Metadata-Version: 2.4
Name: contentintelpy
Version: 0.1.5
Summary: Production-grade NLP library for unified content intelligence.
Author-email: Ronit Fulari <ronitfulari31@gmail.com>
License: MIT
Classifier: Programming Language :: Python :: 3
Classifier: License :: OSI Approved :: MIT License
Classifier: Operating System :: OS Independent
Requires-Python: >=3.9
Description-Content-Type: text/markdown
License-File: LICENSE
Requires-Dist: numpy>=1.24.0
Requires-Dist: tqdm>=4.66.0
Provides-Extra: core
Requires-Dist: transformers<5.0.0,>=4.30.0; extra == "core"
Requires-Dist: torch<3.0.0,>=2.0.0; extra == "core"
Requires-Dist: sentence-transformers>=2.2.0; extra == "core"
Requires-Dist: scikit-learn>=1.0.0; extra == "core"

SUPPLIED INFORMATION>
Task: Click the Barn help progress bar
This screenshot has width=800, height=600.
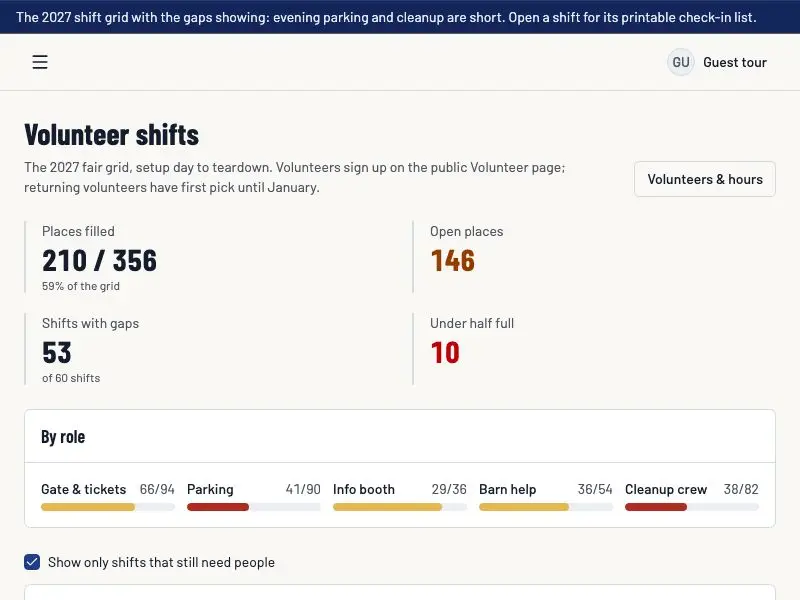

SET PROBLEM 1> In the package metadata, what Python version does contentintelpy require?
SET PROBLEM 2> Pick up the package metadata right after its last line and keep going.
The listing is separate material, unrelated to the package metadata.

RESPONSE 1> Python 3.9 or later (>=3.9).

RESPONSE 2>
Provides-Extra: ner
Requires-Dist: spacy>=3.7.0; extra == "ner"
Requires-Dist: gliner>=0.1.0; extra == "ner"
Provides-Extra: translation
Requires-Dist: argostranslate>=1.9.0; extra == "translation"
Provides-Extra: summarization
Requires-Dist: sumy>=0.11.0; extra == "summarization"
Provides-Extra: dev
Requires-Dist: pytest; extra == "dev"
Requires-Dist: black; extra == "dev"
Requires-Dist: isort; extra == "dev"
Dynamic: license-file

# contentintelpy

**Production-grade NLP library for unified content intelligence.**

`contentintelpy` provides a unified, DAG-based engine for multilingual sentiment analysis, NER, translation, and summarization using real transformer models (RoBERTa, GLiNER, NLLB).

## Features

- **Real Models**: No heuristics. Uses State-of-the-Art Transformers.
    - Sentiment: RoBERTa
    - NER: GLiNER
    - Translation: NLLB (GPU) + ArgosTranslate (Offline CPU)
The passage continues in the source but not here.